/sugarcoat-pipeline

CLI that implements the SugarCoat pipeline

Primary LanguageJavaScriptMozilla Public License 2.0MPL-2.0

SugarCoat Pipeline

SugarCoat is a tool that allows filterlist authors to automatically patch JavaScript scripts to restrict their access to sensitive data according to a custom privacy policy. Check out the blog post and paper!

This repo is an implementation of the SugarCoat pipeline. It uses pagegraph-crawl to crawl a given website and generate PageGraph graphs, pagegraph-rust-cli to get JavaScript script sources that match adblock rules from the generated graphs, and sugarcoat for the actual patching of JavaScript scripts.
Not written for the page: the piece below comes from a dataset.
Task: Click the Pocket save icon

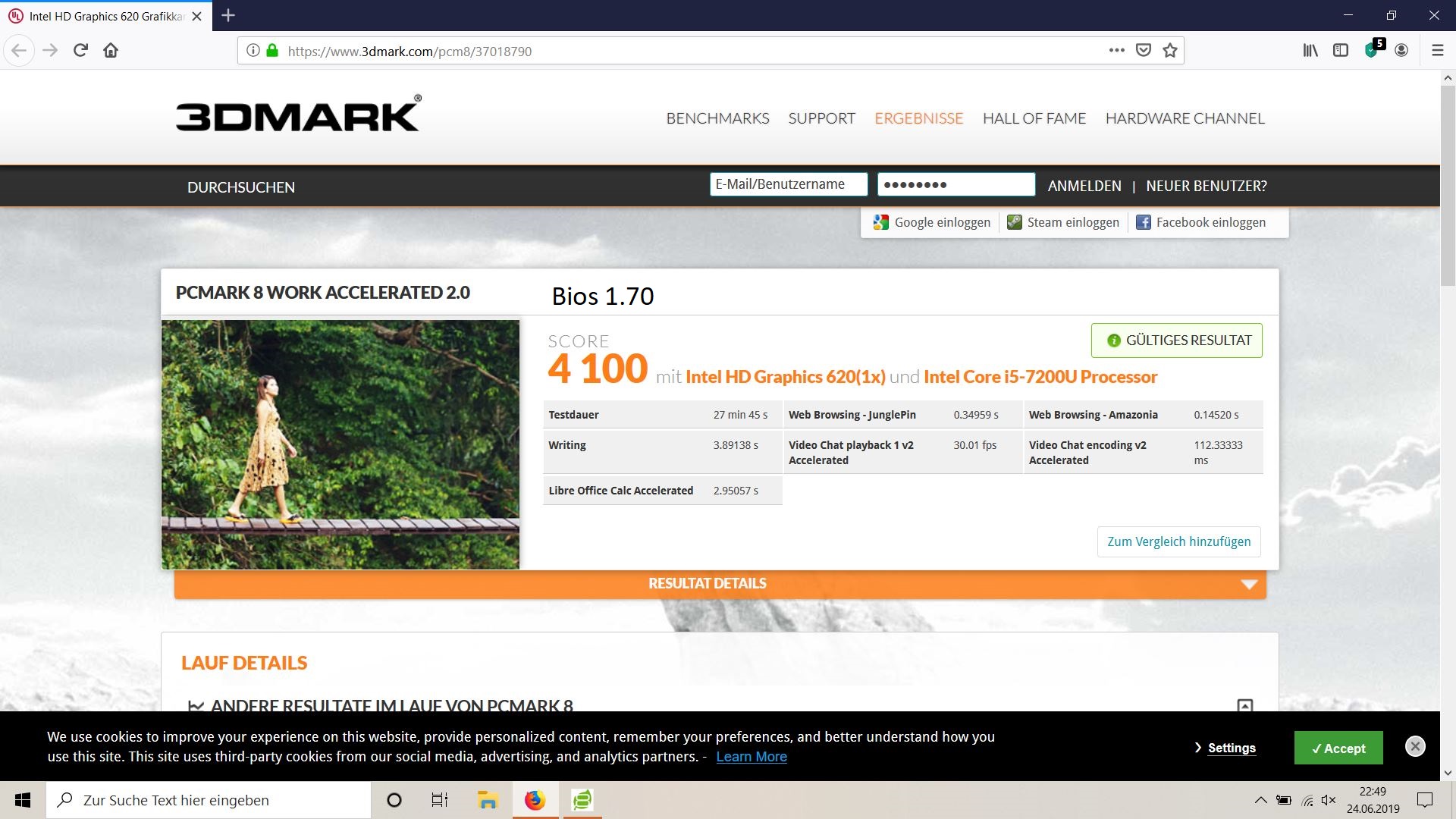Action: [x=1144, y=51]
You can specify which sensitive Web APIs to block access to in policy.json (example). All SugarCoat pipeline output is generated in output/ by default (can be changed via CLI argument). Patched scripts go in output/sugarcoated_scripts and the generated EasyList-style filter rules in output/sugarcoat_rules.txt.

Setup

  1. Git clone this repo:
git clone https://github.com/brave-experiments/sugarcoat-pipeline
cd sugarcoat-pipeline
  1. You need the Rust and Cargo toolchain setup in order to use the SugarCoat pipeline. The pagegraph-rust-cli Rust binary is built using Cargo as part of the post-installation phase.

  2. To install the NPM dependencies:

npm install

Note that the minimum Node version required is 14.18.1.
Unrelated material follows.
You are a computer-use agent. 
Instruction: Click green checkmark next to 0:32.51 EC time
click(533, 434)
  1. You will also need a working PageGraph binary (an instrumented version of the Brave browser) to crawl the website you want to sugarcoat and generate .graphml files that are then analyzed for scripts. You can build a binary following the wiki instructions, or you can download one for Intel Macs from the Release page here. Remember to unzip it! Alternatively, on the command line:

For Mac

# Download the latest Mac Intel zip (and follow redirect)
curl -L https://github.com/brave-experiments/sugarcoat-pipeline/releases/latest/download/pagegraph-mac-intel.zip -o pagegraph-mac-intel.zip
unzip pagegraph-mac-intel.zip
rm pagegraph-mac-intel.zip
  1. (optional) You will need a local copy of a filter list - you can get the latest copy of the easylist filterlist here, easyprivacy here or uBlockOrigin Unbreak here. Alternatively, there's copies in the repo.
curl -s https://easylist.to/easylist/easylist.txt -o easylist.txt
curl -s https://raw.githubusercontent.com/uBlockOrigin/uAssets/master/filters/unbreak.txt -o unbreak.txt
curl -s https://easylist.to/easylist/easyprivacy.txt -o easyprivacy.txt

Usage

npm run sugarcoat-pipeline  -- -b <PATH_TO_PAGEGRAPH_BINARY> -u <URL> -t <SECS_TO_RUN_PAGEGRAPH> -l <FILTERLISTS>

The filterlists can be space-separated i.e. -l easylist.txt unbreak.txt.

Example:

For Mac

npm run sugarcoat-pipeline  -- -b pagegraph-mac-intel.app/Contents/MacOS/Brave\ Browser\ Development   -t 10 -l easylist.txt unbreak.txt easyprivacy.txt -o output -u https://metacritic.com 

(note that on macOS the binary has to be the executable under the .app).

Now check output/ (is auto-generated).

Help

$ npm run sugarcoat-pipeline  -- -h

> sugarcoat-pipeline@0.1.0 sugarcoat-pipeline
> node sugarcoat-pipeline.js "-h"

usage: sugarcoat-pipeline.js [-h] [-b BINARY] [-u URL] [-t SECS] [-d] -l FILTER_LISTS [FILTER_LISTS ...] [-p POLICY] [-o OUTPUT] [-g GRAPHS_DIR_OVERRIDE] [-k] [-r RETRIES] [-m] [-s]

SugarCoat pipeline CLI

optional arguments:
  -h, --help            show this help message and exit
  -b BINARY, --binary BINARY
                        Path to the PageGraph-enabled build of Brave
  -u URL, --url URL     The URL to record.
  -t SECS, --secs SECS  The dwell time in seconds. Default: 30 seconds
  -d, --debug           Print debugging information
  -l FILTER_LISTS [FILTER_LISTS ...], --filter-lists FILTER_LISTS [FILTER_LISTS ...]
                        Filter lists to use
  -p POLICY, --policy POLICY
                        Path to policy file. Default: policy.json
  -o OUTPUT, --output OUTPUT
                        Path to output directory. All generated files go here. Default: output
  -g GRAPHS_DIR_OVERRIDE, --graphs-dir-override GRAPHS_DIR_OVERRIDE
                        Path to graphs directory. If set, skips PageGraph generation
  -k, --keep            Do not erase intermediary files generated in output for sugarcoat
  -r RETRIES, --retries RETRIES
                        Number of times a URL is attempted to be re-crawled on failure. Default: 5
  -m, --no-minify       Do not minify generated SugarCoat script.
  -s, --keep-original-script-name
                        Keep original script name instead of setting it to be hash of contents.

Feedback

Something not working? Please raise an issue.

Testing

This project uses mocha for tests.

npm run test

To run in debug mode,

DEBUG=true npm run test

To run a specific test,

npm run test -- -g "simple"

To run tests in debug mode:

DEBUG=true npm run test